Fraberger: Ein Gefühl wird immer über den Körper ausgedrückt, wir fühlen mit dem Körper und denken mit dem Kopf. Wir können aber leider abspalten und glauben, dass das, was der Körper fühlt, unabhängig ist von dem, was der Kopf denkt. Das ist das große Problem. Es gibt Leute in meiner Praxis, die sagen: ,Ich habe so Angst.' Aber der Körper spiegelt das nicht wider. Wenn ich eine ganzheitliche Persönlichkeit entwickeln will und authentisch wirken möchte, dann müssen Gefühl und Intellekt eine Einheit bilden.

WOMAN: Üben Sie das an sich?
Fraberger: Ja. Im häuslichen Bereich sind, denke ich, der Partner und die Kinder der beste und unangenehmste Spiegel an einem selbst. Die kennen alle Schwächen. Da sagt man Ja, obwohl man Nein meint, aber die anderen merken es. Die Familie erlaubt eine große Entwicklung, doch die ist nicht immer eine angenehme. Einen Spiegel vorgehalten zu bekommen, kann Scham auslösen, und dagegen wehren sich viele Menschen.

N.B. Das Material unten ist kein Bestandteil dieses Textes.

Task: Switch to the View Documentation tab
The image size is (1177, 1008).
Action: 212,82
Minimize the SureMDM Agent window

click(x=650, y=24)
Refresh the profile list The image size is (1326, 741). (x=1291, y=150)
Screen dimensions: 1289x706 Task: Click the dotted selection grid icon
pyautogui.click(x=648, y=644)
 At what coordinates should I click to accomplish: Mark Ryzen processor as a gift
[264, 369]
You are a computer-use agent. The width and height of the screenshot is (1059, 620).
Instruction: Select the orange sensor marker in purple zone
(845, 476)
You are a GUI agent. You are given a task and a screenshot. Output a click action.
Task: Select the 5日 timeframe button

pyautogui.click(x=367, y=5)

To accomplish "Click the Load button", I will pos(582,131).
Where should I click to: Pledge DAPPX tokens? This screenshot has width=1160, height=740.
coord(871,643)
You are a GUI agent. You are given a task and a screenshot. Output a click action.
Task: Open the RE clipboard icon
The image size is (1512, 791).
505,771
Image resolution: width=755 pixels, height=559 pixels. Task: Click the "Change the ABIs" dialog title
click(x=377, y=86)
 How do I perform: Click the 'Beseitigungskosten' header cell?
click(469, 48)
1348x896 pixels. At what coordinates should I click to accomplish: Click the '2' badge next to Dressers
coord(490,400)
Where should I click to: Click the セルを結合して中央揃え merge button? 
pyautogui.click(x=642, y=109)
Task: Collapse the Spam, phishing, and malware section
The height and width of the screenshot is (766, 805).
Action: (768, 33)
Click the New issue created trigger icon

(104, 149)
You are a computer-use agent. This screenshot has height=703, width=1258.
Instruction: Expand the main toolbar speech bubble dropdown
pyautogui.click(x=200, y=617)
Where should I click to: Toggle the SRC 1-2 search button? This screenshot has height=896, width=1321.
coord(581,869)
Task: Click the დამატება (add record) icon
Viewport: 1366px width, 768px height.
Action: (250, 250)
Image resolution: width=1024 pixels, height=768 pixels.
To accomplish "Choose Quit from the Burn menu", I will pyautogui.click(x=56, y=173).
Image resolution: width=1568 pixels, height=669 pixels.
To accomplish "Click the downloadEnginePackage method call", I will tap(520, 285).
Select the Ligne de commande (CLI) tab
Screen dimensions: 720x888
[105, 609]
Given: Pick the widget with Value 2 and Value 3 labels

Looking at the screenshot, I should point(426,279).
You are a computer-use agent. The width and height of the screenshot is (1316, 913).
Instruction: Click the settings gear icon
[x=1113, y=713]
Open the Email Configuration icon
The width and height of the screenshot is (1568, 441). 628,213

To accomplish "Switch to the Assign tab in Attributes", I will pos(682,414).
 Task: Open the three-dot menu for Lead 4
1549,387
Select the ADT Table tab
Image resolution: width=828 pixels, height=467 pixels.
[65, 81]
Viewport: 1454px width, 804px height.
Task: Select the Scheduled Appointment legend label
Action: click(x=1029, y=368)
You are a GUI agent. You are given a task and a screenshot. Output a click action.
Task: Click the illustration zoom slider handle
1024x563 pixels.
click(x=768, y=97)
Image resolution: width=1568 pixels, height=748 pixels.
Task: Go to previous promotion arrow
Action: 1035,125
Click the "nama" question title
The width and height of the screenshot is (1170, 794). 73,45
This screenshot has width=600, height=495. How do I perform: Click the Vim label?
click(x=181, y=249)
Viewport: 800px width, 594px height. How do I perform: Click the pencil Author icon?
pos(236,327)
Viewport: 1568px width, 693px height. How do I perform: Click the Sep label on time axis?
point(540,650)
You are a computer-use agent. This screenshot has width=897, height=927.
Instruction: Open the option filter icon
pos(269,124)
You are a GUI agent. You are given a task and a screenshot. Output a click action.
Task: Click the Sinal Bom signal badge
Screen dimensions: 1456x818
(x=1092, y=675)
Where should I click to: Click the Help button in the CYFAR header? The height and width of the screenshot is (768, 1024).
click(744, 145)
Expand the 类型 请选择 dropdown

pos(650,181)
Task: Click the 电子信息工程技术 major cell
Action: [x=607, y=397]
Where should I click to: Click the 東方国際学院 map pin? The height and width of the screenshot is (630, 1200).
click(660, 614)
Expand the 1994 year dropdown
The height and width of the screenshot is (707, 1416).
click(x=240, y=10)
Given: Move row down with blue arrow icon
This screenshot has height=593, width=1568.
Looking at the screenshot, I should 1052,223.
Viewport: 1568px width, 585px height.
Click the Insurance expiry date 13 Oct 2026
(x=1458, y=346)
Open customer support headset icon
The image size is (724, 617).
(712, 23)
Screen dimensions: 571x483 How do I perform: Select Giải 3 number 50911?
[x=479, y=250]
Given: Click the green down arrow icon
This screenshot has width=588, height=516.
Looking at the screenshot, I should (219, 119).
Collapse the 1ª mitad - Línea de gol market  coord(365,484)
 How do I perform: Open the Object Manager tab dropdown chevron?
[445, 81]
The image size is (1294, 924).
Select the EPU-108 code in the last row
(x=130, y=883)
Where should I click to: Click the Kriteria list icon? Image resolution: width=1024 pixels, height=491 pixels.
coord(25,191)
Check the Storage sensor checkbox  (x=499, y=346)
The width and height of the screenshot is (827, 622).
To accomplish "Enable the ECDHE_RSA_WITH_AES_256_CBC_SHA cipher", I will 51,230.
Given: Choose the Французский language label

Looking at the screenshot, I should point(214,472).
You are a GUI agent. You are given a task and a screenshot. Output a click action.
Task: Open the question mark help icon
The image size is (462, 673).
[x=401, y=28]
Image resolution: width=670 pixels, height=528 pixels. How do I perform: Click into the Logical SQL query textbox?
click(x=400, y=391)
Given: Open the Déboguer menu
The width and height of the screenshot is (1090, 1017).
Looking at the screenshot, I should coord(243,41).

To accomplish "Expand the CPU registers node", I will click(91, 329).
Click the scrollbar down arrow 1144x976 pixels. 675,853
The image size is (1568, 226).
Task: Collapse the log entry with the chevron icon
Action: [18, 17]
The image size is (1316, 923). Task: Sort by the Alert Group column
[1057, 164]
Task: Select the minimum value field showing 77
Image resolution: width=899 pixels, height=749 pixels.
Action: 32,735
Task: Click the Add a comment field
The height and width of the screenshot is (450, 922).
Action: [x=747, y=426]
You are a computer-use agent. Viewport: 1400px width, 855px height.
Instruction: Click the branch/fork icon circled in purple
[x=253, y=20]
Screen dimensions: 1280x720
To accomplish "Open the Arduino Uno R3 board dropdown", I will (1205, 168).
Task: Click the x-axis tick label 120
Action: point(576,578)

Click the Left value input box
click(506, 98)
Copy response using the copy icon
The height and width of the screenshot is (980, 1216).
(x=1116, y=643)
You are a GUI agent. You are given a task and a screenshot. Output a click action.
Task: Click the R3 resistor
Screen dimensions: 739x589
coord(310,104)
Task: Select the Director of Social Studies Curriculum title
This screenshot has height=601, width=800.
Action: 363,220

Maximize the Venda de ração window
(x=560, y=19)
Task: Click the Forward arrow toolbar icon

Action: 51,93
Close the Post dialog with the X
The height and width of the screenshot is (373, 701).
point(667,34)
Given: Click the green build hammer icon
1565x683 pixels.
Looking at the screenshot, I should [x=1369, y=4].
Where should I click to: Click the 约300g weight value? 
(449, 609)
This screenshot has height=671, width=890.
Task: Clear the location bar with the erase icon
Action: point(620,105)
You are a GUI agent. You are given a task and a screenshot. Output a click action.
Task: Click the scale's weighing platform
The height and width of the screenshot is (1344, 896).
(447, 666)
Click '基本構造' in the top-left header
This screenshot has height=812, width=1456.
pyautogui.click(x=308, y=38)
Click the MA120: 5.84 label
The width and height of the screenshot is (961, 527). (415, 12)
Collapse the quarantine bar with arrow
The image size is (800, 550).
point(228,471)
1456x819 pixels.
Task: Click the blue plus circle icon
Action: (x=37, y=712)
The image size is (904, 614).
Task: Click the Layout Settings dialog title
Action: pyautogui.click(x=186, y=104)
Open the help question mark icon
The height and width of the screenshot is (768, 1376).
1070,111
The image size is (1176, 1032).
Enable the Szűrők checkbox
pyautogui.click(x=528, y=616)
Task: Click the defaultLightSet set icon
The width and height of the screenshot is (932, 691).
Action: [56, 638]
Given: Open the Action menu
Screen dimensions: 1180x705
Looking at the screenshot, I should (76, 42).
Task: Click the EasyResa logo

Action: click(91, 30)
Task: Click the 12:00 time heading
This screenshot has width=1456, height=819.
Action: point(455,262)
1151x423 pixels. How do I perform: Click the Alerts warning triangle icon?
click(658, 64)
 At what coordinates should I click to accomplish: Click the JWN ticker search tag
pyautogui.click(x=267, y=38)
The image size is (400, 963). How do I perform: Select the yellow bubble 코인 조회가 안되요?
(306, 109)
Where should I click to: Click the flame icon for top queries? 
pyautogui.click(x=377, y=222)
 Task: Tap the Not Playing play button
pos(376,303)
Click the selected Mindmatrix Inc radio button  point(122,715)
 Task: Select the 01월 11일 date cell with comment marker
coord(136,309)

WOMAN: Wann haben Sie selbst wahrgenommen, wie Verstand und Gefühl ineinandergehen?
Fraberger: Die Entwicklung des Selbst beginnt mit der Akzeptanz eines jeden Gefühls. Gefühle wird man nicht los, indem man ihnen Widerstand bietet. Gefühle wird man los, indem man sie zulässt. Eine Gefühlsspannung kann man auflösen und in etwas anderes verwandeln. Bei mir entwickelte sich diese Spannung in der Pubertät. Als Behinderter wird man nicht als Mann wahrgenommen, da bleibt man einfach ein Behinderter. Da stellte ich mir die Frage: Wie werde ich ein Mann? Dabei habe ich erfahren, dass Hände und Füße nicht wichtig sind, um ein ganzer Mann zu sein. Praktisch wären sie schon, aber wichtig sind sie nicht.

WOMAN: Fällt Ihnen die Nähe zu Menschen leicht?
Fraberger: Mit einer Behinderung kommt man sich rascher näher, weil schon bei der Begrüßung mehr Körperkontakt da ist. In einer Beziehung ist mehr Nähe da, meine Frau muss mir helfen, mich anziehen.

WOMAN: Der erste Eindruck zählt, heißt es. Wie haben Sie darauf reagiert, wie die Umwelt Sie wahrgenommen hat?
Fraberger: Ich habe mir rasch angewöhnt, viele Blicke zu übersehen und oft nicht hinzuschauen. Natürlich haderte ich mit dem Schicksal, angestarrt zu werden. Auch ein Modell wird nur wegen seines Körper angeschaut. Ein eigenartiger Vergleich, aber er stimmt!

Georg Fraberger: Wie werde ich Ich. Residenz Verlag, € 22,70.